*What to do*
Where a line below holds the string "named", that line goes into the answer.

*Data excerpts*
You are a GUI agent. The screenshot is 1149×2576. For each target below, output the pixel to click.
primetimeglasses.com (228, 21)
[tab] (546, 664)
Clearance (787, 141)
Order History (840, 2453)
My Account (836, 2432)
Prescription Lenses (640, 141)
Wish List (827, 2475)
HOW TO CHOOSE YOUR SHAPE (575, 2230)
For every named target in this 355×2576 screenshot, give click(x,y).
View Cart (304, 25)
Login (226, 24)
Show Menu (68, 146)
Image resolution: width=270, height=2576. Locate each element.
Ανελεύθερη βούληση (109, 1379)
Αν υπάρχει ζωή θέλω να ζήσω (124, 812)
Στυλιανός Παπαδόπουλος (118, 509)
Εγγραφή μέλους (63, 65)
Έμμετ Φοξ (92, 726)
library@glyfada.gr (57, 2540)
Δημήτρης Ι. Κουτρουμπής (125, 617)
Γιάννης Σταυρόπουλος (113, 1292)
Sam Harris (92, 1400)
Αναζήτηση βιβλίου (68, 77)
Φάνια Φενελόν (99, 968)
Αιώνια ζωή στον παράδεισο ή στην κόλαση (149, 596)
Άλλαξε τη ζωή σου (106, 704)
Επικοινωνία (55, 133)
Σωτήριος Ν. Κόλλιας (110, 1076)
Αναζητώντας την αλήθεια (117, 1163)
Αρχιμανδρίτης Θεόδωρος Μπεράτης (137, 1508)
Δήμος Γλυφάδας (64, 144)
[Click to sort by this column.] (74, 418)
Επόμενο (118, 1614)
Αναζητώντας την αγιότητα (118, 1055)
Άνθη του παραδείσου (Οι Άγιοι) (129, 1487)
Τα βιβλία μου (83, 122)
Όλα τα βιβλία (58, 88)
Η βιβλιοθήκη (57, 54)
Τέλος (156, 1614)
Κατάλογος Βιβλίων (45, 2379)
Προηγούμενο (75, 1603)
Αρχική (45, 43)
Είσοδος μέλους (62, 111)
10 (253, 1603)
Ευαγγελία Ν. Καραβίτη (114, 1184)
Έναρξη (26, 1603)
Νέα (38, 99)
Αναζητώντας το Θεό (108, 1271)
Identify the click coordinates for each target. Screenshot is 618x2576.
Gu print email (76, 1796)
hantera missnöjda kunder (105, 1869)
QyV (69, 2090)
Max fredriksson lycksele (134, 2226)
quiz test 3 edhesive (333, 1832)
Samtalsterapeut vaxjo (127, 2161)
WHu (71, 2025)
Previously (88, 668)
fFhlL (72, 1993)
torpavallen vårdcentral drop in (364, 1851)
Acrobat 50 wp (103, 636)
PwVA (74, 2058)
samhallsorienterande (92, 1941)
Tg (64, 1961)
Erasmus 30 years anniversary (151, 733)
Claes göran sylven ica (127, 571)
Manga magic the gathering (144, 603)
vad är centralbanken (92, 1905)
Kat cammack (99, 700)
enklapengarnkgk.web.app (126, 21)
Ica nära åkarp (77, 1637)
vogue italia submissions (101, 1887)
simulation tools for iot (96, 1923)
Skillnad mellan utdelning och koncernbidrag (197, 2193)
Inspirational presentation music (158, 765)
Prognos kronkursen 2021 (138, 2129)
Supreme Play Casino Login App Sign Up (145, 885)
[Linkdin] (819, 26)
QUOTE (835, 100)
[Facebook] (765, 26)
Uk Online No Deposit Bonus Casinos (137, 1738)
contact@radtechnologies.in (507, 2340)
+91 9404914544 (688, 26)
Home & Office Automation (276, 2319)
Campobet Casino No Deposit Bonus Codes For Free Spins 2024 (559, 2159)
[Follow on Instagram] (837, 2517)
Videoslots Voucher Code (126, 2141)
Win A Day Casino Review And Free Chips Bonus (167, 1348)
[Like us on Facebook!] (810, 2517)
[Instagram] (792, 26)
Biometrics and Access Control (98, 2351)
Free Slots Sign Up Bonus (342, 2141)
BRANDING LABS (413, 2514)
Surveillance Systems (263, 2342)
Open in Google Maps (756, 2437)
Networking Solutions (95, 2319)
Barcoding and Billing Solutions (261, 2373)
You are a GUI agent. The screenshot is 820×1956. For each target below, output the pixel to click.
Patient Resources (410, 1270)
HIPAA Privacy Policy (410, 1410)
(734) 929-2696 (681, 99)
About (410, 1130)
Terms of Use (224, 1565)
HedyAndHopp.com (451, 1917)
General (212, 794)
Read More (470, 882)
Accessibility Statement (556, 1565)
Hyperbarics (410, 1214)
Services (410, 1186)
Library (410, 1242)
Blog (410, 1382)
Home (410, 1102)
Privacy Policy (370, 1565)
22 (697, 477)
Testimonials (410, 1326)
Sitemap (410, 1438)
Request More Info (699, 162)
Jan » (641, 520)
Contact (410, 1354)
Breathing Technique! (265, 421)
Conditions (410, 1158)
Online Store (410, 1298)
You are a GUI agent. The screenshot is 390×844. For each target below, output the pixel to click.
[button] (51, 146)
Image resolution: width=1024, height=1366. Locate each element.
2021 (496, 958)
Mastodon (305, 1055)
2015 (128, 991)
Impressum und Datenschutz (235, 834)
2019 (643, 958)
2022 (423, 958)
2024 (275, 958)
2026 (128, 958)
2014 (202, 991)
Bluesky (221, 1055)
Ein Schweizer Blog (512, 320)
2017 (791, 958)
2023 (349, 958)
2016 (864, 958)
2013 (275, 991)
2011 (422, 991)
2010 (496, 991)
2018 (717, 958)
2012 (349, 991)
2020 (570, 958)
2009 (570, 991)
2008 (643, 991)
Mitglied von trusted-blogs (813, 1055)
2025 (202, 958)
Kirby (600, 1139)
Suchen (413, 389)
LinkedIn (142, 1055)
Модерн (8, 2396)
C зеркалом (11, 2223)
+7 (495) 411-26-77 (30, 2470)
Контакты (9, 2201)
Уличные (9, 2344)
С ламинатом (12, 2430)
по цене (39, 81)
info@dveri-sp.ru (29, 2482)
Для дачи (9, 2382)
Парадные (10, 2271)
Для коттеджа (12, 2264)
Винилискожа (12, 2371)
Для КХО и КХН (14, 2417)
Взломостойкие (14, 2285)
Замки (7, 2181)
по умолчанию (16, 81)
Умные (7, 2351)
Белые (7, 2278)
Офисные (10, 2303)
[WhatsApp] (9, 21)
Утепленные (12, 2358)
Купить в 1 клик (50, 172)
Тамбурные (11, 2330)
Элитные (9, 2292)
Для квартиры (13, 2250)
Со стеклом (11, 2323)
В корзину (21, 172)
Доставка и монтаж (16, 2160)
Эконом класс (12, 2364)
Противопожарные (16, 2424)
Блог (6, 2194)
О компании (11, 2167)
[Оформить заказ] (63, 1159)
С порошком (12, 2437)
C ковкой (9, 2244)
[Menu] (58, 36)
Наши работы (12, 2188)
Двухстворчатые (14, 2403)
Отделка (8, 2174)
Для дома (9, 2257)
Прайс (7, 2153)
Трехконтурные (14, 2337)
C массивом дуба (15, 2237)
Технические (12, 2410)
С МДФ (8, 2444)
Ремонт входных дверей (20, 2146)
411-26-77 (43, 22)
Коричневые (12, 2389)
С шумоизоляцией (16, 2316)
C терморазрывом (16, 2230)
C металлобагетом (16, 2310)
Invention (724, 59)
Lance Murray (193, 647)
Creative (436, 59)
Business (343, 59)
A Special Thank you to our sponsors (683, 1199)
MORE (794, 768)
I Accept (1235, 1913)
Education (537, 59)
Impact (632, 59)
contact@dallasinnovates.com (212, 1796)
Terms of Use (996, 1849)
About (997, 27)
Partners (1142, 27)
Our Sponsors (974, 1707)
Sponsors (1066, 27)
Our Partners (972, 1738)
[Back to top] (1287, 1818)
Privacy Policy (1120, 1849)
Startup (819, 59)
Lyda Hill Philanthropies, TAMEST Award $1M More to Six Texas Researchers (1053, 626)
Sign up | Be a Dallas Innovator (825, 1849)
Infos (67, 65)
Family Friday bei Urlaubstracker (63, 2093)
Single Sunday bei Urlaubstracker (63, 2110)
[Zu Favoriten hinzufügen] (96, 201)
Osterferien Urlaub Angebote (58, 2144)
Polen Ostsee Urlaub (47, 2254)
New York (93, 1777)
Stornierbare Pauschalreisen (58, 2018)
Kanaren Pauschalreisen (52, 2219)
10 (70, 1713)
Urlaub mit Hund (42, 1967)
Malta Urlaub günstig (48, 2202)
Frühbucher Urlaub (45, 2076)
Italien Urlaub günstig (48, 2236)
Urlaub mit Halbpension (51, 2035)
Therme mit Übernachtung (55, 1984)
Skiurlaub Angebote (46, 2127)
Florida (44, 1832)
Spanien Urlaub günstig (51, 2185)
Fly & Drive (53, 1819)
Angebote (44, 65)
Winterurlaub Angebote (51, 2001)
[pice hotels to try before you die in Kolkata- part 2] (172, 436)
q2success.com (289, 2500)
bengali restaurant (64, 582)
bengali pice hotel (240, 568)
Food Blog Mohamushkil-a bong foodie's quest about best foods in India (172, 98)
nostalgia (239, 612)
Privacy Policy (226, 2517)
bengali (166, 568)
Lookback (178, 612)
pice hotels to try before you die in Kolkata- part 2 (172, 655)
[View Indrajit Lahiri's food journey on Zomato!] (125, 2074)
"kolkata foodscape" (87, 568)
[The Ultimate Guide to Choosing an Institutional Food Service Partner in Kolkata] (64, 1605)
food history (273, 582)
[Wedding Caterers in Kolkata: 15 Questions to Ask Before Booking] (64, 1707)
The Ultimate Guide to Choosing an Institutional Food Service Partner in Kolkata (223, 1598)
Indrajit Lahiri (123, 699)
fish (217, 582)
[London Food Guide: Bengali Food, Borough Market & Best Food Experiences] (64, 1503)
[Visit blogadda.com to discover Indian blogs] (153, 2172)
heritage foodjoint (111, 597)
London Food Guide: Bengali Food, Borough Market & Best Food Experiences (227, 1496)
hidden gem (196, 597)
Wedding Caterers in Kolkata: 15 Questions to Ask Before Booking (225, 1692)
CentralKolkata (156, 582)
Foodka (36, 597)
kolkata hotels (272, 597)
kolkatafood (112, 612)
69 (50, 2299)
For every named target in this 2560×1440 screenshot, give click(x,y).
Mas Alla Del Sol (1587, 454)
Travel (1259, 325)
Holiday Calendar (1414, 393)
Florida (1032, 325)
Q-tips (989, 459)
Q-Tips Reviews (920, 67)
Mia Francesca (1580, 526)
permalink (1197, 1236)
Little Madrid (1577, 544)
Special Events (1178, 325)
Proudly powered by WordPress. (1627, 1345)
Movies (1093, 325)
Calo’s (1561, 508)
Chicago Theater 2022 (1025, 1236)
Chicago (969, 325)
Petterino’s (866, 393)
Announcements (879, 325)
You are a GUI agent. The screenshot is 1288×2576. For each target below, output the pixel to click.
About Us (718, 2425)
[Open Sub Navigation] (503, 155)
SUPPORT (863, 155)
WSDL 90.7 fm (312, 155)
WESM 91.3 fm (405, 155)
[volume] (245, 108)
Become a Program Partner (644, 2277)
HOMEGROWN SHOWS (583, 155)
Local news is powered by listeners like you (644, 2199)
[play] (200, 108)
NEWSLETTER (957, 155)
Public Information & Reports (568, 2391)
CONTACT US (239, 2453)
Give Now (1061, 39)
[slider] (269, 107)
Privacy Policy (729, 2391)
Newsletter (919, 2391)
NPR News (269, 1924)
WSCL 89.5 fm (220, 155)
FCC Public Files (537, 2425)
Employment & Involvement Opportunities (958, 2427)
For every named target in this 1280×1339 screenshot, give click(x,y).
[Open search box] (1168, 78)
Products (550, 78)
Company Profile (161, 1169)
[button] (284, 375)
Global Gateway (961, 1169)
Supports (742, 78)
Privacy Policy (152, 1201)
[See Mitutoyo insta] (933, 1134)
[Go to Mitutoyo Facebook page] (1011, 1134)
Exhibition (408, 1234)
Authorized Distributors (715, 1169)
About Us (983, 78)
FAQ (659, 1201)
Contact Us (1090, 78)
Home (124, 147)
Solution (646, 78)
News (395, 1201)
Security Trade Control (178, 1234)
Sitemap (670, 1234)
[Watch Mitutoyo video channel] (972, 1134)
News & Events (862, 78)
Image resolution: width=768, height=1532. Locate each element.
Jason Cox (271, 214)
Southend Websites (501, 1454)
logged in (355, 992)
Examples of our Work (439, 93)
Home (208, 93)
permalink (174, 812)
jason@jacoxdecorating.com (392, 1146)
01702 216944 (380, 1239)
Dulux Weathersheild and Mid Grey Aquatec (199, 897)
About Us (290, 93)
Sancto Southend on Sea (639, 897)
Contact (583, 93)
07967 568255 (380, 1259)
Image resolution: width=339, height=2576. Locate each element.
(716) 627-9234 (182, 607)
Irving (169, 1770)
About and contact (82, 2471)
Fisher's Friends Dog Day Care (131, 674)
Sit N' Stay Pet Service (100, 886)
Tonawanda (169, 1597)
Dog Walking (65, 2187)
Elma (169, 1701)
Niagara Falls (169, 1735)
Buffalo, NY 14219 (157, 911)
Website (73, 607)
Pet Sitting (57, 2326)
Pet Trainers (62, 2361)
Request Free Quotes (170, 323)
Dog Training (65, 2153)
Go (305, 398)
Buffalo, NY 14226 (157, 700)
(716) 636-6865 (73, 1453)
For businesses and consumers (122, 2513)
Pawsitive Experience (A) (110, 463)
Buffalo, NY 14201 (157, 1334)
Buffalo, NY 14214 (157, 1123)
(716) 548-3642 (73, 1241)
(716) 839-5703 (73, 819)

*Final answer*
For every named target in this 355×2576 screenshot, give click(x,y).
For every named target in this 2560×1440 screenshot, give click(x,y).
For every named target in this 1280×1339 screenshot, give click(x,y).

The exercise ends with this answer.